I finally realized that programming a season is less about ‘lining up beans to be counted’ and more about creating something out of nothing- it’s an art. I’m guessing that strikes you as a ‘duh’ kind of statement, but it was revelatory for me. I started as an artist, and I still create my own art, but somehow as I transitioned into arts programming and administration I cast aside my creative process.

Having worked around the country, I can tell you that it is very easy for arts administrators to get caught up in the ‘truth’ of metrics: numbers, spreadsheets, reports, and numerous other dispassionate measurement tools. I’ve heard it a million times, “remember, art is a business.” No, it’s not.

There is a major flaw in the logic behind the ‘art is business’ paradigm, here’s what I mean. Let’s say I book into my 400 seat venue an extraordinary chamber orchestra from Germany. The group arrives and gives a truly transformative performance- for 80 patrons. Despite my best efforts, I can’t find an audience for the show; I can’t even find folks to come see the show for free. Is it a failure? As a business, yes, it is a failure. But what if I told you that 2 of the 80 patrons who came to see the show were under the age of 18 and were so moved by the performance that they went on to follow their own creative paths and, through their artistic careers, changed thousands of lives. Is it still a failure?

Now let’s be perfectly clear, as a programmer, I wouldn’t last two years if I booked shows that sold only 20% of my available tickets. But what used to make me so depressed in my early programming years was the constant attention paid to the devastating failure represented by the 80 while not celebrating the ongoing impact of the 2.

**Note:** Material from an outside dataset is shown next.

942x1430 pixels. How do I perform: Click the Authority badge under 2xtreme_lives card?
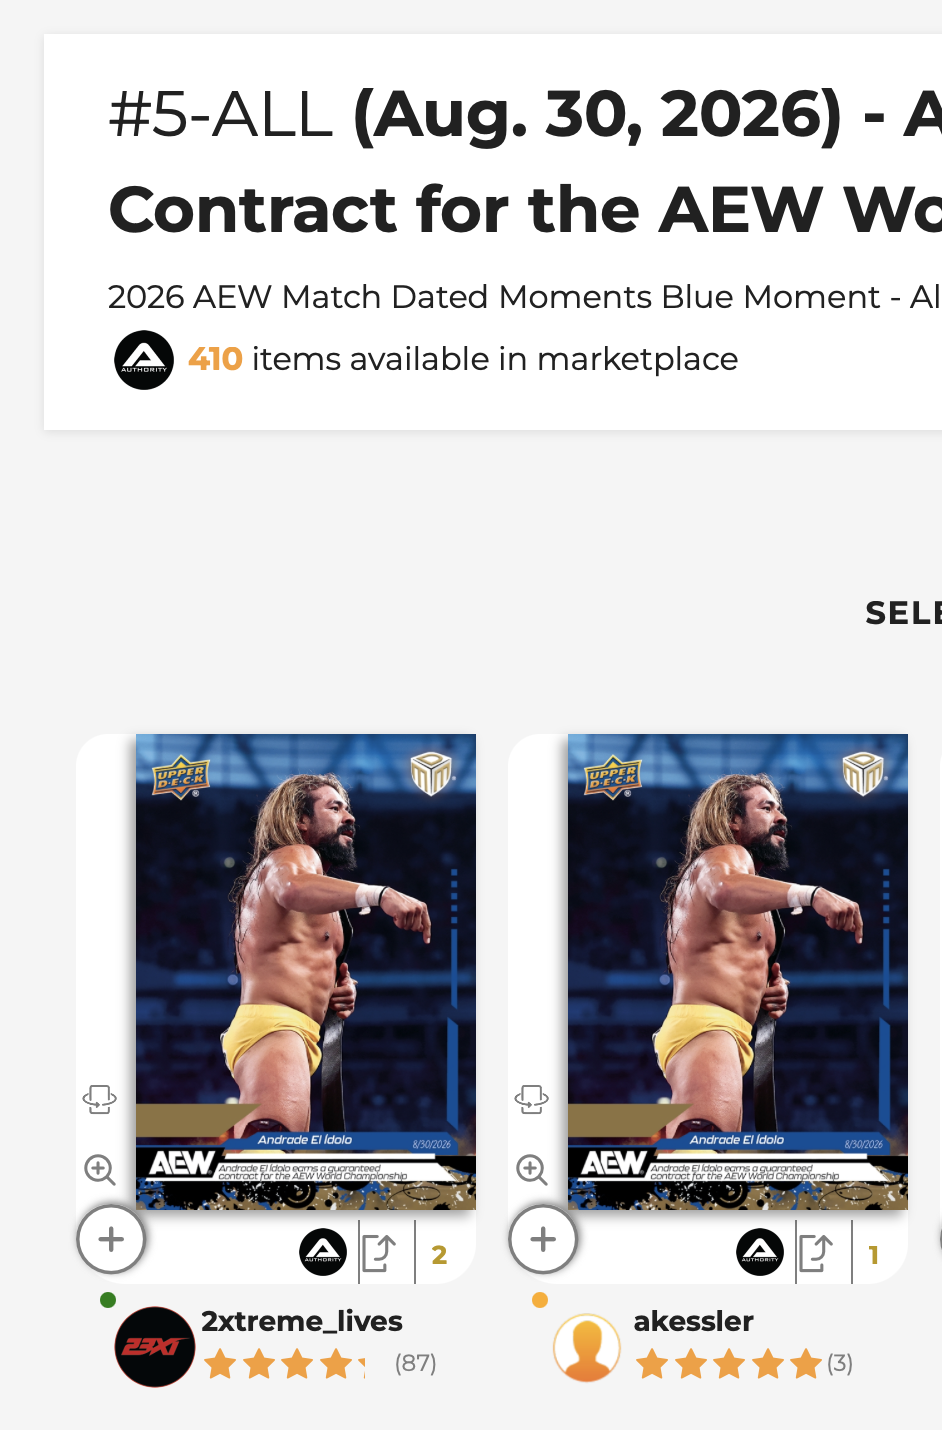[x=323, y=1252]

Art is not a business. Entertainment is a business. Art can be a part of the entertainment world, but at its core, art is beyond quantifiable business logic. Unfortunately, the true impact of the arts can’t be well measured on a spreadsheet, so arts administrators are left to use the clunky language of entertainment to justify their work.

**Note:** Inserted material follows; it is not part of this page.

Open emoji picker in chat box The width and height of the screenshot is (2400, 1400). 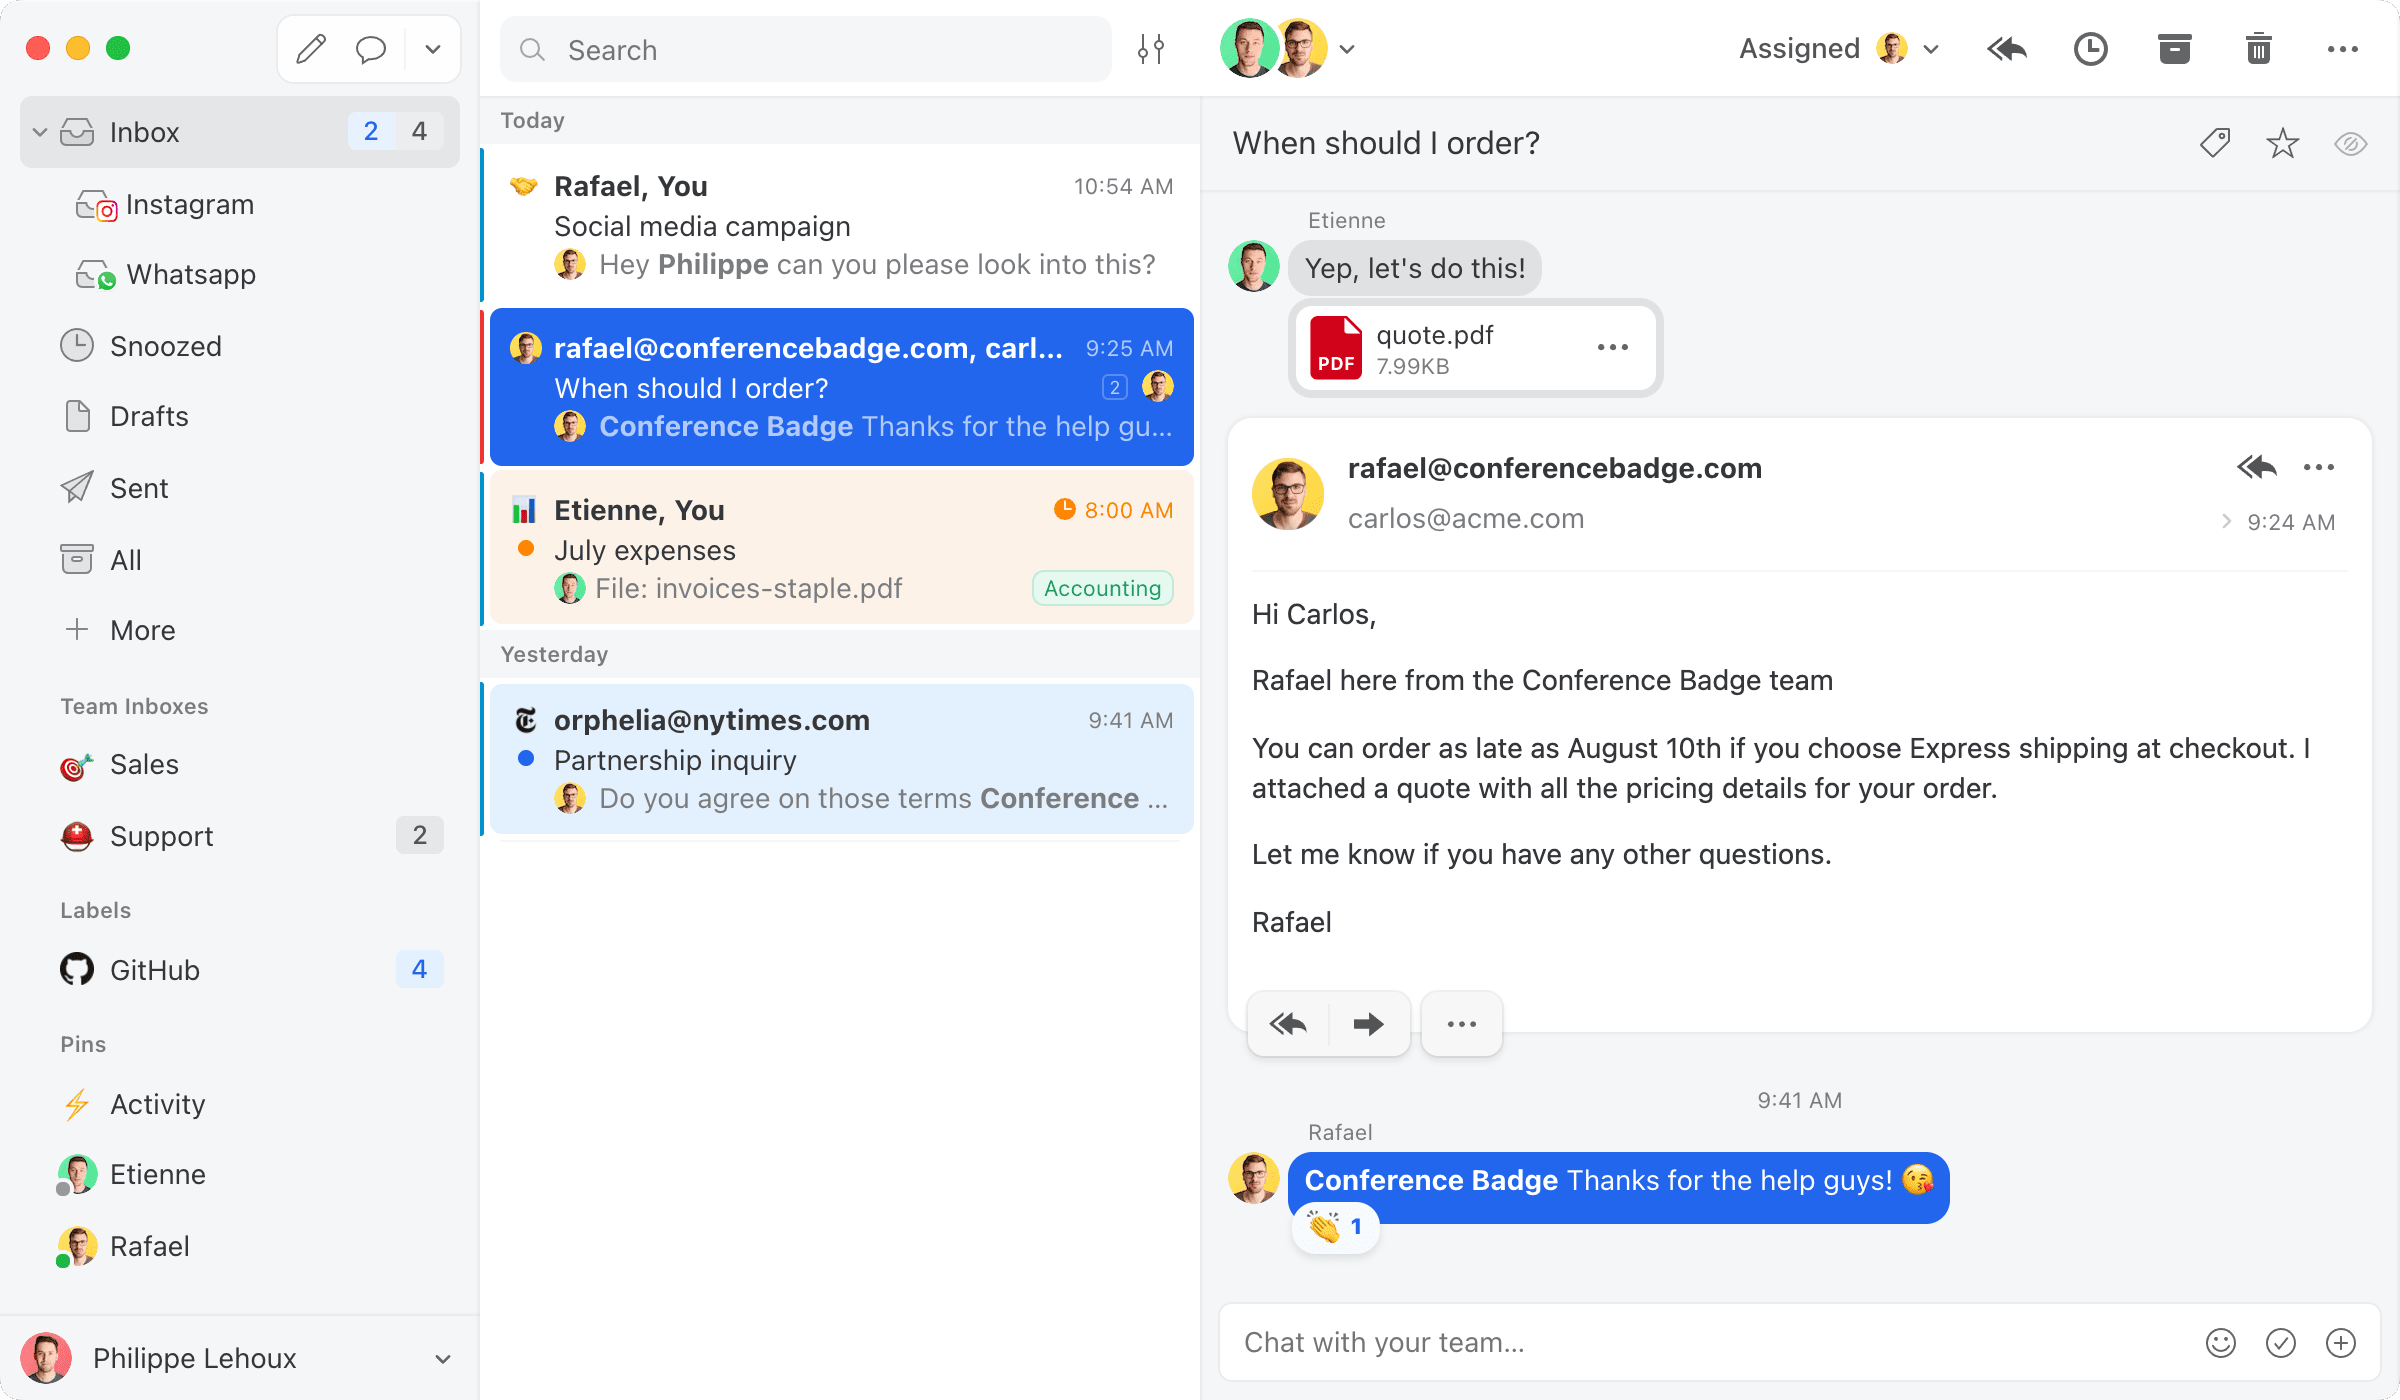pos(2220,1343)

As world problems go, the tensions between art and entertainment seem relatively minor when compared to issues such as poverty, hunger or civil rights.  But I know that if we look closely at each of those issues we’ll find the arts hard at work, doing what they do best: reminding us of our shared humanity and bridging gaps in our collective understanding-changing lives in the process.

The 2014/2015 Hampton Arts season is nearly finished. As I think back on the many events and programs this past year, I see moments in my mind. While we welcomed more patrons to our facilities than we have in past seasons, the images I see most clearly in my mind aren’t of the crowds or of the spreadsheets; they are of small, magical, moments. Perhaps in those small moments big changes happened; changes that just might transform our world. That possibility makes me smile.

Thanks for making this season so memorable.